[TASK INPUT Boundary: Start]
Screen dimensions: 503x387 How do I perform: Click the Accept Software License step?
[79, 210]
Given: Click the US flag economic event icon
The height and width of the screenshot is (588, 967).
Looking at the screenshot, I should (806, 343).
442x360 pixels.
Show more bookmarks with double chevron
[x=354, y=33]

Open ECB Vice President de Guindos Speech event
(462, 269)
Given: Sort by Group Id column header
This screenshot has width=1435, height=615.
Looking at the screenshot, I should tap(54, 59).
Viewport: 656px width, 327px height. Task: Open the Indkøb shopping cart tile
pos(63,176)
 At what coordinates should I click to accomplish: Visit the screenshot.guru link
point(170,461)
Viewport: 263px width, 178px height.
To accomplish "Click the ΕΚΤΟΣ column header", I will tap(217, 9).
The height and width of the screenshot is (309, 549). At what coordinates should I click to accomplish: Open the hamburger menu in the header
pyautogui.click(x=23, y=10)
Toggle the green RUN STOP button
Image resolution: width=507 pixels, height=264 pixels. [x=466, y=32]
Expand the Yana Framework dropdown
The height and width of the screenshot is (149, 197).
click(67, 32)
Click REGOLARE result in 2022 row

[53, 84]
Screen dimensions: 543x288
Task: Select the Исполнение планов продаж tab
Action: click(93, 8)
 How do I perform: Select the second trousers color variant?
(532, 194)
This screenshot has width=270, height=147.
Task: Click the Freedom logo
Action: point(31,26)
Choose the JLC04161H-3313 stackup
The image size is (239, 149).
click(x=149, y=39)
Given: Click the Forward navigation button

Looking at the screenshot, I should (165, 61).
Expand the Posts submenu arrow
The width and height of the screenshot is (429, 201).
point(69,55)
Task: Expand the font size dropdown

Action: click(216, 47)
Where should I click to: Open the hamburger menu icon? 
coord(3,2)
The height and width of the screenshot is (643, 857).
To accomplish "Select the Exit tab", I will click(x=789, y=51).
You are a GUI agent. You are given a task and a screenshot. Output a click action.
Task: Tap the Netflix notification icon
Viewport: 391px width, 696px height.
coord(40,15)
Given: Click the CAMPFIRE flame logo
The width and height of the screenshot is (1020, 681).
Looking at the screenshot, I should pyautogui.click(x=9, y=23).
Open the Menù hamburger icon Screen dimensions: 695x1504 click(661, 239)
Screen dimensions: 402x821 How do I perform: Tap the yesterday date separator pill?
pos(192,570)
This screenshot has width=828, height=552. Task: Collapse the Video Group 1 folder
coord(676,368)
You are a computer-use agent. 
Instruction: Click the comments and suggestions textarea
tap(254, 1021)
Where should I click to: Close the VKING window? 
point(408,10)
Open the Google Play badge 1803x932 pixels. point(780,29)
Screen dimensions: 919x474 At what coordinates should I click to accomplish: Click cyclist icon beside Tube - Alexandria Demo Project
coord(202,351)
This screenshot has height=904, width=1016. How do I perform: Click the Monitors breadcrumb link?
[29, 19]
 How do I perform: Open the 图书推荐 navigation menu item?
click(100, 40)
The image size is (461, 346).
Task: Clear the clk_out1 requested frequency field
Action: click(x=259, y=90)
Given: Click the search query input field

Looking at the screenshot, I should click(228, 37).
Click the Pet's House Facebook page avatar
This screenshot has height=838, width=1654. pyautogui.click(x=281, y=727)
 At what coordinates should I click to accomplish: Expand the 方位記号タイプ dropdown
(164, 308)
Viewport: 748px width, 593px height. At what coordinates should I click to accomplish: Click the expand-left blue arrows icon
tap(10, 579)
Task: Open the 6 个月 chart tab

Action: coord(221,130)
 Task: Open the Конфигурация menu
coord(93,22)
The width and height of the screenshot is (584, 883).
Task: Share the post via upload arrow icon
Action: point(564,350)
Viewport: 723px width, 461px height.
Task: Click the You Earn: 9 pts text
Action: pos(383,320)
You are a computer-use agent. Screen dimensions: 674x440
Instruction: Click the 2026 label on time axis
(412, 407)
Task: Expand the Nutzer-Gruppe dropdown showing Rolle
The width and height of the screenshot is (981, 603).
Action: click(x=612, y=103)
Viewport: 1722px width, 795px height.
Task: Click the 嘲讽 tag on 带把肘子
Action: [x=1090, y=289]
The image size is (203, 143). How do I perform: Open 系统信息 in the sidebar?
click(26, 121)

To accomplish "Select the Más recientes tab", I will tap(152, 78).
[TASK INPUT Boundary: End]
*WORK INSTRUCTION*. Write out, from the lines above, only those from the line with "Expand the Posts submenu arrow" to the line with "You are a GUI", exactly as given, including the first and the last.

*OUTPUT BELOW*.
Expand the Posts submenu arrow
The width and height of the screenshot is (429, 201).
point(69,55)
Task: Expand the font size dropdown

Action: click(216, 47)
Where should I click to: Open the hamburger menu icon? 
coord(3,2)
The height and width of the screenshot is (643, 857).
To accomplish "Select the Exit tab", I will click(x=789, y=51).
You are a GUI agent. You are given a task and a screenshot. Output a click action.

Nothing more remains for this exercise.